# Hello and a question?



## fulanito_uk

Hi all, 

While I like photography I am no way close to the levels you guys are on... 

To the point I am making a poster for a small marketing campaign for some plumbing materials I am selling. I am just starting out so every penny counts, I am wondering if anyone has any stock images of an attractive girl in a black bikini or in a sexy black outfit I could use (I don't want to just download an image as I'm sure you guys know its infringement) 

So I'm asking if anyone could help me out (I have no problem putting your name or the models in small type somewhere on the poster)? 

Alternatively if you could point me in the direction of a royalty free stock image site that could help me? ​
Best regards and thanks for your help. Attached are a few shots I took of my product...


----------



## imagemaker46

No. And do an internet search of royalty free garbage that is out there...does this help?


----------



## KmH

Image/model credits don't put food on the table or pay the electric bill.

Many photographers are just starting out, and every penny counts to them too.

royalty-free photos - Bing

If you modified your light source so it was apparently much bigger (like by using a photographic umbrella(s)), it wouldn't cause those harsh, dark, sharp edged shadows that detract so much from from the plumbing products.

The product photographers best resource for lighting fundamentals is the inexpensive book - Light Science and Magic, Fourth Edition: An Introduction to Photographic Lighting


----------



## fulanito_uk

well ok... thanks for the info, 

especially to imagemaker46 thanks really great advice


----------



## KmH

For those not familair with the related issues, here is an appropo video.

[video=vimeo;22053820]http://vimeo.com/22053820[/video]


----------



## Alan_Chapman

Go to any stock library you can buy an image for only a few dollars with all the rights and model release for less than the cost of a happy meal.


----------



## davisphotos

As you may have noticed, asking for free photos on a photography forum does not result in the most friendly responses. There are plenty of inexpensive stock photos of sexy bikini models, although I'm not completely sure what the connection with plumbing materials would be, other than the fact that they resemble male reproductive organs, and sex sells.

I'm just tossing this out there-why not make some cool sculptures out of your plumbing parts and photograph those? Plumbing parts transformers or something?


----------



## Josh66

davisphotos said:


> As you may have noticed, asking for free photos on a photography forum does not result in the most friendly responses.


Since he asked for stock photos, and specifically stated that he didn't want to just 'download something' - I am not sure how you think he is asking for free photos...?

Do a search here:
Dreamstime Stock Photography: download free stock photos & royalty free images

Or any of the (many) other stock sites.


----------



## KmH

Here is where he backhandedly asks for free photos.



> So I'm asking if anyone could help me out (I have no problem putting your name or the models in small type somewhere on the poster)?


----------



## Designer

Where is it written that someone always has to pose a bikini girl with a sales pitch?  IMO, your plumbing material should be enough to sell itself, providing you are charging a fair price.  Or do all the plumbers in your area simply want the free poster without purchasing any material?


----------



## o hey tyler

If you want to sell your products, a girl in a black bikini is not going to sell them for you. This is marketing mistake #1. You just need someone with a graphic design background, and decent photographic skills to do this for you. Shoot the products in a way geared towards promotion, and that will lend to having text around the products. 

I cannot believe that someone thinks that sex is going to sell plumbing equipment. There is absolutely no connection. There is no seduction factor associated with pipes and tubing. It just doesn't make sense. Maybe back in the 80's or 90's. Now, you'd just get laughed at. 

Design is what you need. Through and through.


----------



## Kerbouchard

o hey tyler said:


> If you want to sell your products, a girl in a black bikini is not going to sell them for you. This is marketing mistake #1.



Whatever.  I always buy my plumbing supplies from people with photos of sexy girls in black bikini's.  Either that, or Grainger.

Actually, on second thought, it's probably mostly Grainger, but Grainger could sure use some more photos of sexy girls in black bikini's...just sayin'.


----------

--- Material supplied ---
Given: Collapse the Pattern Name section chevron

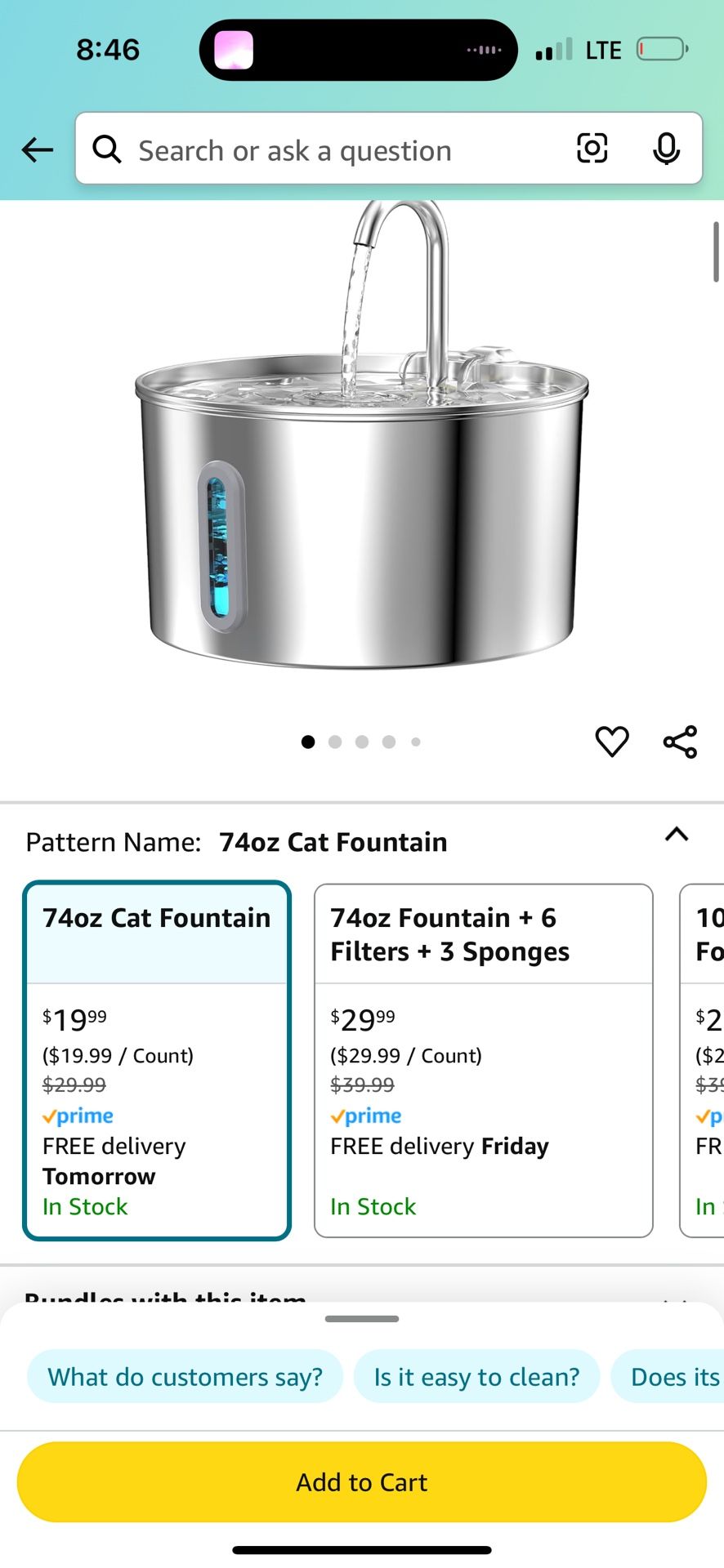Looking at the screenshot, I should coord(677,835).
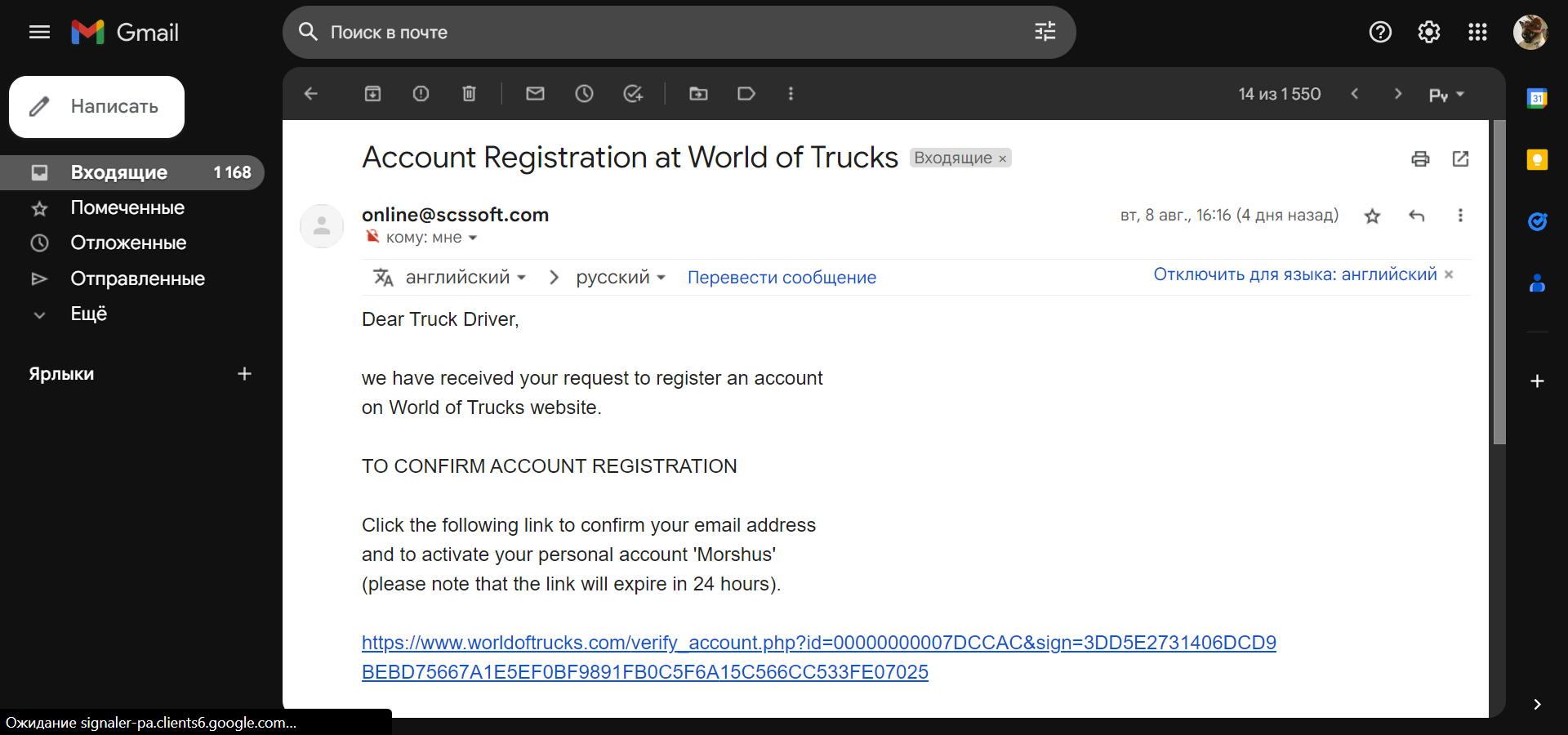Viewport: 1568px width, 735px height.
Task: Go to the Отправленные sent folder
Action: click(x=137, y=278)
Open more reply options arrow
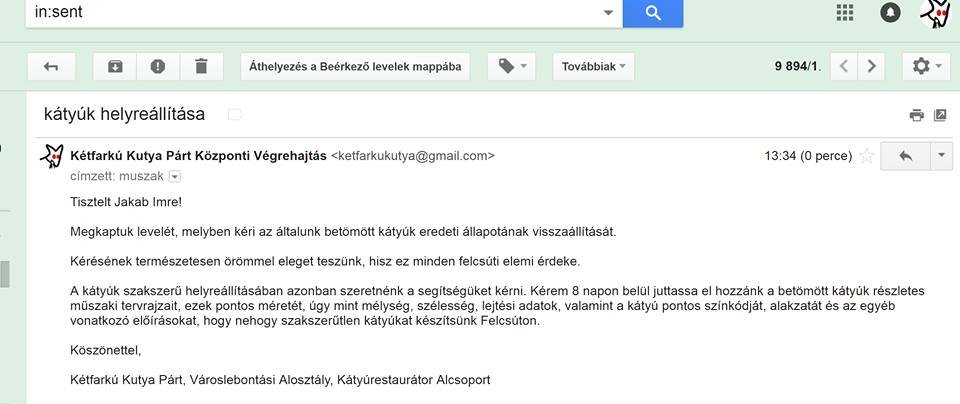Screen dimensions: 960x404 point(942,156)
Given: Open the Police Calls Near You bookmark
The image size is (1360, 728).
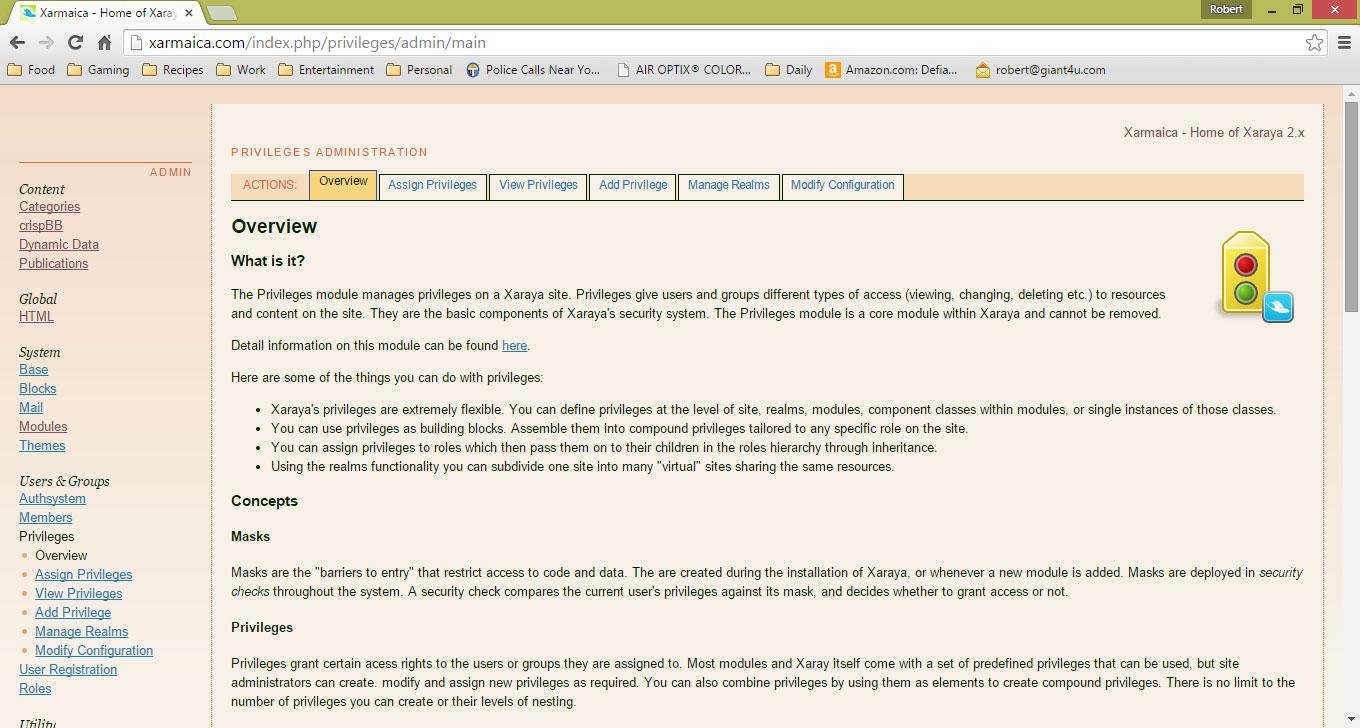Looking at the screenshot, I should pos(535,70).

--- Requirement 1 ---
In the forum thread about finding a photo for a plumbing poster, what does Alan_Chapman say a stock image with all rights costs less than?
--- Requirement 2 ---
In the forum thread about a plumbing poster, write out the part from "While I like" to "of my product..." again, swapping "poster" for "flyer".

--- Correct response 1 ---
A happy meal.

--- Correct response 2 ---
While I like photography I am no way close to the levels you guys are on... 

To the point I am making a flyer for a small marketing campaign for some plumbing materials I am selling. I am just starting out so every penny counts, I am wondering if anyone has any stock images of an attractive girl in a black bikini or in a sexy black outfit I could use (I don't want to just download an image as I'm sure you guys know its infringement) 

So I'm asking if anyone could help me out (I have no problem putting your name or the models in small type somewhere on the flyer)? 

Alternatively if you could point me in the direction of a royalty free stock image site that could help me? ​
Best regards and thanks for your help. Attached are a few shots I took of my product...